Switched Ethernet

Category: Networks

Switching

Switched Ethernet

L2 Switches are used within enterprise and university networks to connect multiple devices on the same network. Historically, they were used as a "bridge" to connect multiple Ethernet segments, but are now typically used in a "point-to-point" configuration.

Learning Switches are a type of L2 switch that learns the MAC addresses of devices connected to it. When a device sends a frame to the switch, the switch records the source MAC address and the port into its forwarding table. When a device sends a frame to the switch, the switch looks up the destination MAC address in its forwarding table and forwards the frame to the appropriate port. If the destination MAC address is not in the table, the switch floods the frame to all ports except the one it was received on.

#define BRIDGE_TAB_SIZE   1024  /* max size of bridging table */
#define MAX_TTL           120   /* time (in seconds) before an entry is flushed */

typedef struct {
    MacAddr     destination;    /* MAC address of a node */
    int         ifnumber;       /* interface to reach it */
    u_short     TTL;            /* time to live */
    Binding     binding;        /* binding in the Map */
} BridgeEntry;

int     numEntries = 0;
Map     bridgeMap = mapCreate(BRIDGE_TAB_SIZE, sizeof(BridgeEntry));

void
updateTable (MacAddr src, int inif)
{
    BridgeEntry       *b;

    if (mapResolve(bridgeMap, &src, (void **)&b) == FALSE )
    {
        /* this address is not in the table, so try to add it */
        if (numEntries < BRIDGE_TAB_SIZE)
        {
            b = NEW(BridgeEntry);
            b->binding = mapBind( bridgeMap, &src, b);
            /* use source address of packet as dest. address in table */
            b->destination = src;
            numEntries++;
        }
        else
        {
            /* can't fit this address in the table now, so give up */
            return;
        }
    }
    /* reset TTL and use most recent input interface */
    b->TTL = MAX_TTL;
    b->ifnumber = inif;
}

Distributed Spanning Tree Algorithm

Initially, all switches assume they are the root of the tree. Switches broadcast configuration messages that contain the `following:

  • The ID of the sender
  • The ID for what the sender believes to be the root
  • The distance (in hops) of the sender to what the sender believes to be the root

Each swtich listens to configuration messages being broadcasted, and remebers the "best" root it has seen. This is defined as:

  • The lowest root ID
  • Equal root IDs, but lower distance
  • Equal root IDs and distances, but lower sender ID

Once it identifies the best root, it adds one to the disance and broadcasts a configuration message with the new root and distance. If a switch realizes it isn't the root anymore, it stops broadcasting configuration messages and starts forwarding frames (still adding 1). Similarly, once a switch recieves a message that indicates a better path, it stops sending messages over that port.

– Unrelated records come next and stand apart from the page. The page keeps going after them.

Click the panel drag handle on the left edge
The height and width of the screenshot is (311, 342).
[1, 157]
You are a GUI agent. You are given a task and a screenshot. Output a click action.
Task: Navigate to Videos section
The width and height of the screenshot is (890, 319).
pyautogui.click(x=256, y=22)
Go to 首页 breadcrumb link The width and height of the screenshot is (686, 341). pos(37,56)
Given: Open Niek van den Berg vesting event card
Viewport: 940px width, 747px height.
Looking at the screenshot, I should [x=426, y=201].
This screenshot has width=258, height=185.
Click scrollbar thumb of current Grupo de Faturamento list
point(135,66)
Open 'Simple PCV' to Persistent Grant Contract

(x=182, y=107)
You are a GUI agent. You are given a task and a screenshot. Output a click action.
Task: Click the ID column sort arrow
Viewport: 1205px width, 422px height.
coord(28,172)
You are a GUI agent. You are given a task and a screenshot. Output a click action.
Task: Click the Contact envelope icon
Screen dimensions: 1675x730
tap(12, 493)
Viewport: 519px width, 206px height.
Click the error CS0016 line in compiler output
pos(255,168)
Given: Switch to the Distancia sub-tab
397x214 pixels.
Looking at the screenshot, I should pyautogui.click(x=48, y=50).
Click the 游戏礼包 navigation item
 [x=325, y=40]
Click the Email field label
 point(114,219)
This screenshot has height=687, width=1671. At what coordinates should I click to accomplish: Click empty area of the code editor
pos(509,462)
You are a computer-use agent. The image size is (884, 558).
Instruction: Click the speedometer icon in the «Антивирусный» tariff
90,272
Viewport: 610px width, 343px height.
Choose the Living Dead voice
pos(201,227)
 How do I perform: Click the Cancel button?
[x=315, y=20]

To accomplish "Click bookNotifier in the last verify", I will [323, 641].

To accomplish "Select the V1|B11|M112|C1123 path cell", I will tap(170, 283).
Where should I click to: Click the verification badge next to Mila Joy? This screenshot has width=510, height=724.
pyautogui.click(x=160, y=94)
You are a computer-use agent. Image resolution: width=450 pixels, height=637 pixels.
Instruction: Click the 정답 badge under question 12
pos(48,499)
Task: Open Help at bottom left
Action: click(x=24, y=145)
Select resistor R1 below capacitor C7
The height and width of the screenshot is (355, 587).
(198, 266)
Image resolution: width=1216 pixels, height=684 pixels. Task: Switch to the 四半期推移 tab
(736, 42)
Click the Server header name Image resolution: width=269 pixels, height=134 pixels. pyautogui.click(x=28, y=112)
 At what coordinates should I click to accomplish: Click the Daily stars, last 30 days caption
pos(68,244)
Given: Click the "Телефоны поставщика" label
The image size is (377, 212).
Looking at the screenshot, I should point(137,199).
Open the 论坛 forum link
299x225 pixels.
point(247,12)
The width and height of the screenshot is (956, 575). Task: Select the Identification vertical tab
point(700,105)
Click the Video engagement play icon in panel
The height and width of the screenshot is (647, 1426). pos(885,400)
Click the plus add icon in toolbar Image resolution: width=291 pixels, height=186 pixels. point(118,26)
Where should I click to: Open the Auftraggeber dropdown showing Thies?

Once the system stabilizes, the only the root will be sending configuration messages, and all other switches will be forwarding.

// Psuedo code for the distributed spanning tree algorithm

#define MAX_BRIDGES 1024

struct bridge {
    macaddr     root;       // ID of the root
    int     distance;       // distance to the root
    int     port;           // port to reach the root
    int     TTL;            // time to live
};

struct message {
    macaddr root;           // ID of the root (mac address)
    int     distance;       // distance to the root
    macaddr     sender;     // ID of the sender (mac address)
};

struct bridge bridges[MAX_BRIDGES];
struct message state;

void
update(struct message* m, int port)
{
    if (m->root < state.root || (m->root == state.root && m->distance < state.distance))
    {
        state.root = m->root;
        state.distance = m->distance + 1;
        state.sender = m->sender;
        state.port = port;
    }
    else if (m->root == state.root && m->distance == state.distance && m->sender < state.sender)
    {
        state.sender = m->sender;
        state.port = port;
    }
}

void
broadcast(struct message* m)
{
    for (int i = 0; i < MAX_BRIDGES; i++)
        if (i != state.port)
            send(i, m);
}

Implementation

To create a switch, all you need to do is buy a general-purpose processor and equip it with multiple network interfaces. However, switches that deliver high-end performance typically take advantage of additional hardware acceleration. These are referred to as hardware switches, although both approaches obviously include a combination of hardware and software.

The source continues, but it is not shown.